(Stored data entries)
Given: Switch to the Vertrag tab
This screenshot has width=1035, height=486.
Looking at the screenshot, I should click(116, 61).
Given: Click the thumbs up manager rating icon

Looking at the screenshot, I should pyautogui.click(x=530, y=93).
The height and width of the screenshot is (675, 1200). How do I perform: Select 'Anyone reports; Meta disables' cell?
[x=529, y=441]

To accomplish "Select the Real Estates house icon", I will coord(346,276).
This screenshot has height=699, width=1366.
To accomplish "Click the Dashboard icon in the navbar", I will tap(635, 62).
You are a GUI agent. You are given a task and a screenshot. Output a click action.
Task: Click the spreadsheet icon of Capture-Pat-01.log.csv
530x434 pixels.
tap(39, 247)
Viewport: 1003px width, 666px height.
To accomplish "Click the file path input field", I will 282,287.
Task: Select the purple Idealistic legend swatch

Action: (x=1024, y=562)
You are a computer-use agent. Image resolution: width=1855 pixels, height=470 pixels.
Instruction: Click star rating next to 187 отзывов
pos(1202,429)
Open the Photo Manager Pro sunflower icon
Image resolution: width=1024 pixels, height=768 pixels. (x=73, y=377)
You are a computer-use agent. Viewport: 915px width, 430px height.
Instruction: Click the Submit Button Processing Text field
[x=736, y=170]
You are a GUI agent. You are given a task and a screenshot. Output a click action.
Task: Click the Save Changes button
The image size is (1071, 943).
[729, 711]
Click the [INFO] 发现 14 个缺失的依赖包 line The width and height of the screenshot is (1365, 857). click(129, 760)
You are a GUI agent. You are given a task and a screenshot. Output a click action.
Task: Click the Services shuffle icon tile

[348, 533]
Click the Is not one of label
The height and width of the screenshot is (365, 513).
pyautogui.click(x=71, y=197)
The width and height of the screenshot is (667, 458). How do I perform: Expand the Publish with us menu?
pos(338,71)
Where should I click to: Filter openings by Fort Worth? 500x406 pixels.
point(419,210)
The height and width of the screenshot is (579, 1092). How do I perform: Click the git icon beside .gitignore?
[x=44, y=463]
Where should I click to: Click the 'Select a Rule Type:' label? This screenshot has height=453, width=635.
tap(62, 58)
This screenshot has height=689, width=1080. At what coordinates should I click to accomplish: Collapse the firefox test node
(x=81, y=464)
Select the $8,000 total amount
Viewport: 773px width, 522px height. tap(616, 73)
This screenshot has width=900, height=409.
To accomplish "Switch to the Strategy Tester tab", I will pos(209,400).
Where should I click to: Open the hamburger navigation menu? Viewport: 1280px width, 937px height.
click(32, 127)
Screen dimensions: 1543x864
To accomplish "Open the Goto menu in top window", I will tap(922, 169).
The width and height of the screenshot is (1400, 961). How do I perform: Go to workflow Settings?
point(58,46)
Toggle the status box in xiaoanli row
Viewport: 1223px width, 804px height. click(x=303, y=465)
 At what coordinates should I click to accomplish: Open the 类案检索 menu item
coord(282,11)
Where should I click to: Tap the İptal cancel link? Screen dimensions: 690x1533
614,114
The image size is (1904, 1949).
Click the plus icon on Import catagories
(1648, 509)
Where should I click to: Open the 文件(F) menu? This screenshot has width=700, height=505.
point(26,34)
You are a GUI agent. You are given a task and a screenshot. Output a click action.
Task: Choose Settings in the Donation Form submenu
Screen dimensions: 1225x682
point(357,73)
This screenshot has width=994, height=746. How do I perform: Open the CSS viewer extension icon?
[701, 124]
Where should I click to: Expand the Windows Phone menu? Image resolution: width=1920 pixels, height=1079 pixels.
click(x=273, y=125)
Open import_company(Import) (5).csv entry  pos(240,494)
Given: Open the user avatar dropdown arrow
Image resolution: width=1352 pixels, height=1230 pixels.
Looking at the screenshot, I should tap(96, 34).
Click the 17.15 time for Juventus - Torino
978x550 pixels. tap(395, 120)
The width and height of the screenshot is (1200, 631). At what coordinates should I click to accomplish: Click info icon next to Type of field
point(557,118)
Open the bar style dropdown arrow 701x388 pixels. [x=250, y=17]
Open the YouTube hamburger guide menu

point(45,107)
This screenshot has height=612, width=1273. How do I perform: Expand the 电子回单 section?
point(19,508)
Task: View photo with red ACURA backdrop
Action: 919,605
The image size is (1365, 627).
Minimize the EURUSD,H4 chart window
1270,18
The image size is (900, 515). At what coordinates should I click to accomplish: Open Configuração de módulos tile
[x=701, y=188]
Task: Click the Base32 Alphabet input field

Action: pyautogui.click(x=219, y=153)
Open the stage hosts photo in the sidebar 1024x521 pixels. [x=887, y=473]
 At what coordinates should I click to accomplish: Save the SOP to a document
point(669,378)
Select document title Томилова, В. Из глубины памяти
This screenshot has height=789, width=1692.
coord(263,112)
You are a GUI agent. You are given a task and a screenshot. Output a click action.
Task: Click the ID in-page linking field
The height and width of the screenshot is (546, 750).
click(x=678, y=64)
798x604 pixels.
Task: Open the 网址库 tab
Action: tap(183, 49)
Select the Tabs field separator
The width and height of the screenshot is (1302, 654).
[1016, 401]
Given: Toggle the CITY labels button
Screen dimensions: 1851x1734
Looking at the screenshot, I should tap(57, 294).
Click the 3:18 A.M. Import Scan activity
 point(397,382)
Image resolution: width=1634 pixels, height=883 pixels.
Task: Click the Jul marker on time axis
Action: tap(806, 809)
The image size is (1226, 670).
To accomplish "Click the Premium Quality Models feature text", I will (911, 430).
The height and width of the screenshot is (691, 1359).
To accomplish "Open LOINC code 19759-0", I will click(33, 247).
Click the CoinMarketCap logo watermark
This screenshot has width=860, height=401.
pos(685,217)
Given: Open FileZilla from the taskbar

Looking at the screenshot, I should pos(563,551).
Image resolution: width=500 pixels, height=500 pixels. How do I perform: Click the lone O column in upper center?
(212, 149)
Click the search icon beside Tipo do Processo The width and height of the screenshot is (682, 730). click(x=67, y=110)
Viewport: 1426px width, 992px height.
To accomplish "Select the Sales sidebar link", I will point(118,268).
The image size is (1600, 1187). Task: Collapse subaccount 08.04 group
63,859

## Work task
In the entries above, find the line with "Given: Open the user avatar dropdown arrow" and the line with "Given: Toggle the CITY labels button", then set down exactly those two and every line between them, nothing else.

## Problem solution
Given: Open the user avatar dropdown arrow
Image resolution: width=1352 pixels, height=1230 pixels.
Looking at the screenshot, I should tap(96, 34).
Click the 17.15 time for Juventus - Torino
978x550 pixels. tap(395, 120)
The width and height of the screenshot is (1200, 631). At what coordinates should I click to accomplish: Click info icon next to Type of field
point(557,118)
Open the bar style dropdown arrow 701x388 pixels. [x=250, y=17]
Open the YouTube hamburger guide menu

point(45,107)
This screenshot has height=612, width=1273. How do I perform: Expand the 电子回单 section?
point(19,508)
Task: View photo with red ACURA backdrop
Action: 919,605
The image size is (1365, 627).
Minimize the EURUSD,H4 chart window
1270,18
The image size is (900, 515). At what coordinates should I click to accomplish: Open Configuração de módulos tile
[x=701, y=188]
Task: Click the Base32 Alphabet input field

Action: pyautogui.click(x=219, y=153)
Open the stage hosts photo in the sidebar 1024x521 pixels. [x=887, y=473]
 At what coordinates should I click to accomplish: Save the SOP to a document
point(669,378)
Select document title Томилова, В. Из глубины памяти
This screenshot has height=789, width=1692.
coord(263,112)
You are a GUI agent. You are given a task and a screenshot. Output a click action.
Task: Click the ID in-page linking field
The height and width of the screenshot is (546, 750).
click(x=678, y=64)
798x604 pixels.
Task: Open the 网址库 tab
Action: tap(183, 49)
Select the Tabs field separator
The width and height of the screenshot is (1302, 654).
[1016, 401]
Given: Toggle the CITY labels button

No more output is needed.